Psychiatric hospital readmission: a new episode of psychiatric hospitalization following a previous psychiatric hospitalization. The readmission does not need to be at the same psychiatric unit or hospital.
Psychiatric hospitalization: admission to a psychiatric unit in any hospital, which could be either a general hospital with a psychiatric unit or a psychiatric hospital.
Transition support services: coordinated care and support services (e.g., discharge services, followup calls, short-term case management, bridge visits, psychoeducation, referral to Assertive Community Treatment) to help the patient transition from psychiatric inpatient to the community.
Summary of Protocol Amendments
In the event of protocol amendments, the date of each amendment will be accompanied by a description of the change and the rationale.
Within the Technical Brief process, key informants serve as a resource to offer insight into the clinical context of the technology/intervention, how it works, how it is currently used or might be used, and which features may be important from a patient of policy standpoint.
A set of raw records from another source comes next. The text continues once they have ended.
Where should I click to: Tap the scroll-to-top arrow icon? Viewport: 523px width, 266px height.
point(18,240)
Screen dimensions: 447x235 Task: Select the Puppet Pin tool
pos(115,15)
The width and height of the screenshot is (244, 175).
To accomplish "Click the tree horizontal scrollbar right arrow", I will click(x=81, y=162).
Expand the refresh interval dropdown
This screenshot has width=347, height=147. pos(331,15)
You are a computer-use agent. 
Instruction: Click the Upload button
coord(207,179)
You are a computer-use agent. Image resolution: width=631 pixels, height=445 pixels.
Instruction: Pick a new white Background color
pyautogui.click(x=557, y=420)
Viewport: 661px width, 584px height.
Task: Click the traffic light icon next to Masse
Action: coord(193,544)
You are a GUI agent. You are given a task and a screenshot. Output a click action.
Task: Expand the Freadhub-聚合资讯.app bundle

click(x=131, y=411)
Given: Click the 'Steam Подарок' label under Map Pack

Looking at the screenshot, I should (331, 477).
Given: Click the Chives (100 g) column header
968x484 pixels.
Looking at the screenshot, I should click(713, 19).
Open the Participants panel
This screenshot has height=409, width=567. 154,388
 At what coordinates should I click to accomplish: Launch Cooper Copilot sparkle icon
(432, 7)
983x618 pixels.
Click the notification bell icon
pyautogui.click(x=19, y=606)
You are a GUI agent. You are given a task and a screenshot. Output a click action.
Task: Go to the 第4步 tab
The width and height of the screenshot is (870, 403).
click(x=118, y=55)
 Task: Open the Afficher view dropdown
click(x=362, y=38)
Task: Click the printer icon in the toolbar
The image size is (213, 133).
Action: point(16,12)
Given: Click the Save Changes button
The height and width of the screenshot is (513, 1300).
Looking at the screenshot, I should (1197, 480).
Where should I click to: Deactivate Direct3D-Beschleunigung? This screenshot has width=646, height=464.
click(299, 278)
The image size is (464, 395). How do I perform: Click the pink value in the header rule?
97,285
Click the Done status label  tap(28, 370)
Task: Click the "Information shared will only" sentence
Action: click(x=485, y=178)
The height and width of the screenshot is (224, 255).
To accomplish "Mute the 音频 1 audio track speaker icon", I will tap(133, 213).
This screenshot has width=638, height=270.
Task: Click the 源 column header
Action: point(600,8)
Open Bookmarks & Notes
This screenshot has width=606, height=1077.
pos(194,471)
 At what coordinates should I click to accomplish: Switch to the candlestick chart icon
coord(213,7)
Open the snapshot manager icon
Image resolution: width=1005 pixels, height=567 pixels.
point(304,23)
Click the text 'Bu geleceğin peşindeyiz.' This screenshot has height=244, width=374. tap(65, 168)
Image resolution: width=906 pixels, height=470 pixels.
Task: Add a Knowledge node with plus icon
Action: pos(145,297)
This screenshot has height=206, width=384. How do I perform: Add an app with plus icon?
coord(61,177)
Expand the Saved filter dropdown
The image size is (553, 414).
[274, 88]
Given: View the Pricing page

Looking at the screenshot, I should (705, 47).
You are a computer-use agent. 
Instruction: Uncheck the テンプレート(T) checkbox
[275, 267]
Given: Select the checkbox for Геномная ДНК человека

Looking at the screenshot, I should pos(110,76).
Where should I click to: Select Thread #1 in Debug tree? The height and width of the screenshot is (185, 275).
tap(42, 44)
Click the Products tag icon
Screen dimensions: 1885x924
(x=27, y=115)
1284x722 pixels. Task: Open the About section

They may include clinical experts, patients, manufacturers, researchers, payers, or other perspectives, depending on the technology/intervention in question. Differing viewpoints are expected, and all statements are crosschecked against available literature and statements from other key informants. Information gained from key informant interviews is identified as such in the report. Key informants do not do analysis of any kind nor contribute to the writing of the report and have not reviewed the report, except as given the opportunity to do so through the public review mechanism.
Key informants must disclose any financial conflicts of interest greater than $10,000 and any other relevant business or professional conflicts of interest. Because of their unique clinical or content expertise, individuals are invited to serve as key informants and those who present with potential conflicts may be retained. The TOO and the EPC work to balance, manage, or mitigate any potential conflicts of interest identified.
Peer reviewers are invited to provide written comments on the draft report based on their clinical, content, or methodologic expertise. Peer review comments on the preliminary draft of the report are considered by the EPC in preparation of the final draft of the report. Peer reviewers do not participate in writing or editing of the final report or other products. The synthesis of the scientific literature presented in the final report does not necessarily represent the views of individual reviewers. The dispositions of the peer review comments are documented and will be published three months after the publication of the Evidence report.
Potential reviewers must disclose any financial conflicts of interest greater than $10,000 and any other relevant business or professional conflicts of interest. Invited peer reviewers may not have any financial conflict of interest greater than $10,000. Peer reviewers who disclose potential business or professional conflicts of interest may submit comments on draft reports through the public comment mechanism.